Iranian photographer and educator (1941–2026)

Yahya Dehghanpour (یحیی دهقان‌پور; 1 January 1941 – 13 May 2026) was an Iranian photographer, photography educator and writer known for his role in photography education in Iran.

== Early life and education ==
Dehghanpour was born in Tehran, Iran on 1 January 1941. He became interested in photography during childhood and purchased his first camera at the age of nine.

He studied Persian literature at the University of Tehran and graduated in 1970.

In 1972, he moved to the United Kingdom to study linguistics, but later shifted his focus to photography. He attended Grays Technical College and later studied photography at the Polytechnic of Central London before continuing his education in the United States.

Dehghanpour later studied at the San Francisco Art Institute, where he worked with photographers and educators including Jerry Burchard, Linda Connor, Jack Fulton, and Harry Bowers.

== Career ==
Dehghanpour returned to Iran in 1978 and began teaching photography at the School of Television and Cinema. He later taught at Alzahra University, the University of Tehran, Tehran University of Art, and Islamic Azad University.

He was known for his role in photography education in Iran and contributed to contemporary Iranian photography through teaching, workshops, exhibitions, and photography criticism sessions.
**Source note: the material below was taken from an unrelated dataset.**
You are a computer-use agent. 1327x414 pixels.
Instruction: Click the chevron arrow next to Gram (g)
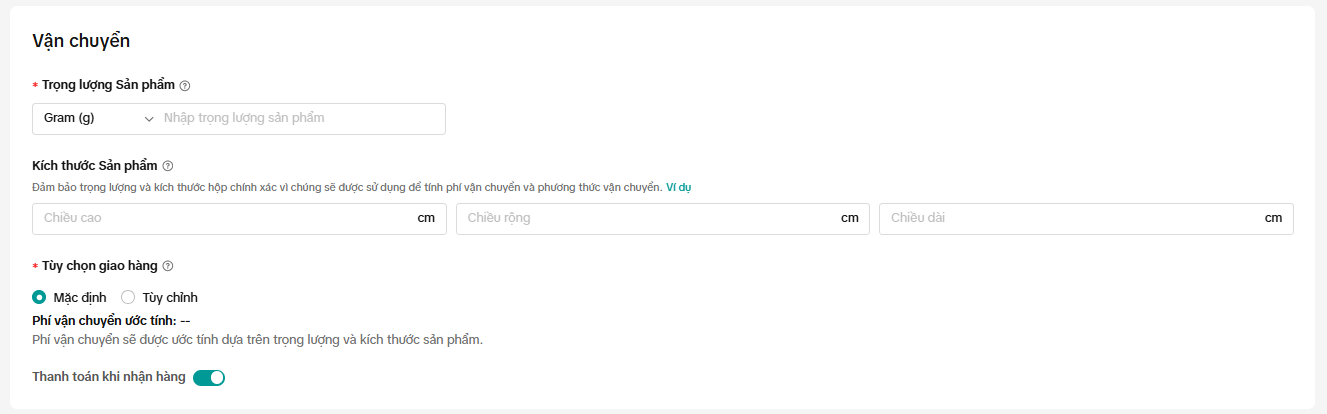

His documentary photography included images of neighborhoods in Tehran such as Shahpour and Oudlajan. He also participated in several solo and group exhibitions in Iran.

== Death ==
Dehghanpour died on 13 May 2026, at the age of 85. A memorial ceremony for Dehghanpour was held in Tehran in May 2026, attended by photographers, students, his family, and cultural figures.

== Publications ==
Selected publications by Dehghanpour include:

- Five Views to Earth (1982)
- Iran, Another View (1991)
- Foothills (1993)
- Kish (2000s)
- They Planted Him in the Garden (2014)
- The Third Apple (2018)
- A Revolution in Pictures (2026)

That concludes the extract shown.